12. The stator according to claim 1, further comprising a circuit board, wherein the at least one fastener is disposed on the at least one insulator via the circuit board.

13. A motor, comprising:

a rotor; and

a stator comprising: a stator core comprising: a lamination accommodated in the rotor; a shaft disposed through the lamination and the rotor; and at least one insulator disposed on the lamination and configured to be wound with a wire; and at least one fastener disposed on the at least one insulator, wherein the at least one fastener is configured for the wire to be wound thereon and for fixing at least one cable coming out from the shaft so as to electrically couple the wire and the at least one cable.

14. The motor according to claim 13, wherein the shaft is hollow and has a cable outlet for the at least one cable, the at least one fastener corresponds to the cable outlet.

15. The motor according to claim 13, wherein the at least one fastener comprises two connecting parts respectively located at two opposite sides of the at least one fastener, one of the two connecting parts extends towards the shaft and is configured for fixing the at least one cable, another one of the two connecting parts extends away from the shaft and is configured for fixing the wire.

16. The motor according to claim 15, wherein one of the two connecting parts is inclined with respect to the shaft and the at least one insulator.

17. The motor according to claim 15, wherein one of the two connecting parts has a through hole configured for an insertion of the at least one cable.

18. The motor according to claim 15, wherein one of the two connecting parts corresponds to an area between a plurality of teeth of the at least one insulator.

19. The motor according to claim 15, wherein one of the two connecting parts has a notch and two press tabs, the notch is configured for a placement of the at least one cable, the two press tabs are configured to be folded to hold the at least one cable.

20. The motor according to claim 15, wherein one of the two connecting parts has a positioning recess configured to be wound by the wire.

21. The motor according to claim 15, wherein one of the two connecting parts has an extension at an end thereof.
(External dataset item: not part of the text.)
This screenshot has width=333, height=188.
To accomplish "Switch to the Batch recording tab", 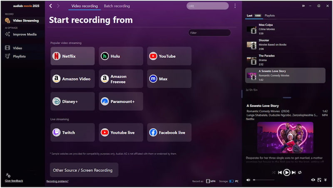I will click(117, 6).
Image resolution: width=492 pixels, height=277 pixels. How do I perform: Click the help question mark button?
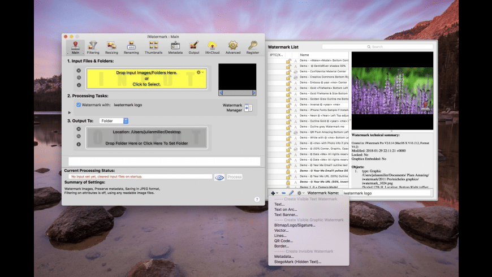[x=256, y=199]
22. The motor according to claim 13, wherein the at least one insulator comprises a yoke and a plurality of teeth, the plurality of teeth radially extends outwards from the yoke and configured for the wire to wind thereon, the yoke comprises a supporting portion and an open hole, the at least one fastener is disposed on the supporting portion, the shaft is disposed through the open hole.
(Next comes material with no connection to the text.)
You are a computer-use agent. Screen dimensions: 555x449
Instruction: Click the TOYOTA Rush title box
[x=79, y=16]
23. The motor according to claim 22, wherein the at least one insulator further comprises a plurality of holding structures axially protruding outwards from an outer surface from the at least one insulator, the plurality of holding structures are arranged at two opposite ends of at least one of the plurality of teeth and are configured for restricting the wire wound on the plurality of teeth.

24. The motor according to claim 13, wherein the stator further comprises a circuit board, the at least one fastener is disposed on the at least one insulator via the circuit board.

25. A stator assembling method, comprising:

providing a stator core;

assembling at least one fastener on at least one insulator of a lamination of the stator core;

winding a wire onto the at least one insulator and fixing the wire to the at least one fastener; and

fixing at least one cable coming out from a shaft of the stator core to the at least one fastener.

26. The stator assembling method according to claim 25, after fixing the wire to the at least one fastener, further comprising:

winding the wire onto the at least one fastener; and

welding the wire to the at least one fastener.

27. The stator assembling method according to claim 25, after fixing the at least one cable to the at least one fastener, further comprising:

welding the at least one cable to the at least one fastener.

28. The stator assembling method according to claim 25, wherein in the step of assembling the at least one fastener to the at least one insulator comprises:

fixing the at least one fastener to a circuit board; and

fixing the circuit board to the at least one insulator.